Europe Demands Permanent Waiver From U.S. Metal-Import Tariffs
European Union leaders demanded a permanent EU exclusion from U.S. President Donald Trump’s metal-import tariffs and kept alive a threat to retaliate, highlighting persistent risks of a trans-Atlantic trade war. Citing national security, Trump on Friday imposed duties of 25 percent on steel and 10 percent on aluminum while granting a five-week waiver to the EU, Canada, Mexico, Brazil, Argentina, Australia and South Korea. An exclusion for those countries beyond May 1 will depend on the status of “discussions of satisfactory long-term alternative means to address the threatened impairment to U.S. national security,” the White House said. The EU’s heads of government responded with a sharply-worded statement expressing “regrets” that Trump imposed the metal tariffs at all, saying the measures fail to address the root problem of overcapacity and insisting Europe has already offered the U.S. “full cooperation” to help re-balance the global market. “These measures cannot be justified on the grounds of national security, and sector-wide protection in the U.S. is an inappropriate remedy for the real problems of overcapacity,” the bloc’s 28 national leaders said in the statement released on Friday in Brussels. The EU has spent the past several weeks scrambling for a waiver from the U.S. metal tariffs while warning that a failure to gain one would lead to a tit-for-tat response on 2.8 billion euros ($3.5 billion) of imports of U.S. goods including Harley-Davidson Inc. motorcycles, Levi Strauss & Co. jeans and bourbon whiskey.
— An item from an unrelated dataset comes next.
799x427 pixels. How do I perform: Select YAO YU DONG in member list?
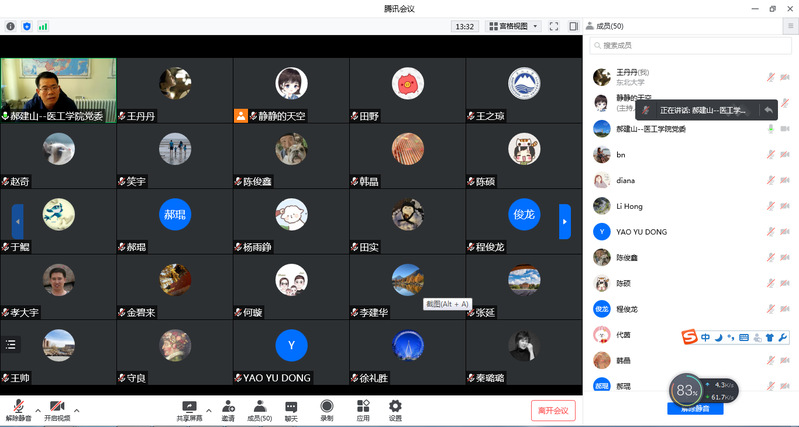pyautogui.click(x=640, y=232)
China Hits Back on Trump Tariffs as Europe Off Hook for Now
The trade conflict between China and the U.S. escalated, with Beijing announcing its first retaliation against metals levies hours after President Donald Trump outlined fresh tariffs on $50 billion of Chinese imports and pledged there’s more on the way. On Friday, China unveiled tariffs on $3 billion of U.S. imports in response to steel and aluminum duties ordered by Trump earlier this month. The White House then declared a temporary exemption for the European Union and other nations on those levies, making the focus on China clear. Though Beijing’s actions so far are seen by analysts as measured, there may be more to come. Equity indexes from Tokyo to Frankfurt tumbled with European equities falling to the lowest in more than a year. U.S. stock futures dropped, signaling a further retreat for the S&P 500 Index after it fell 2.5 percent, on risks a further escalation in trade tensions will undermine an unusual phase of synchronized global economic growth. Suppliers to Apple Inc. were among the hardest hit in Hong Kong and mainland markets on Friday, as investors focused on potential losers from the trade spat. “China’s response is surprisingly modest in light of the U.S. actions, suggesting there could be a good deal more to come,” said Stephen Roach, a former non-executive chairman for Morgan Stanley in Asia and now a senior fellow at Yale University. “As America’s third largest and most rapidly growing export market and as the largest foreign owner of Treasuries, China has considerably more leverage over the U.S. than Washington politicians care to admit.”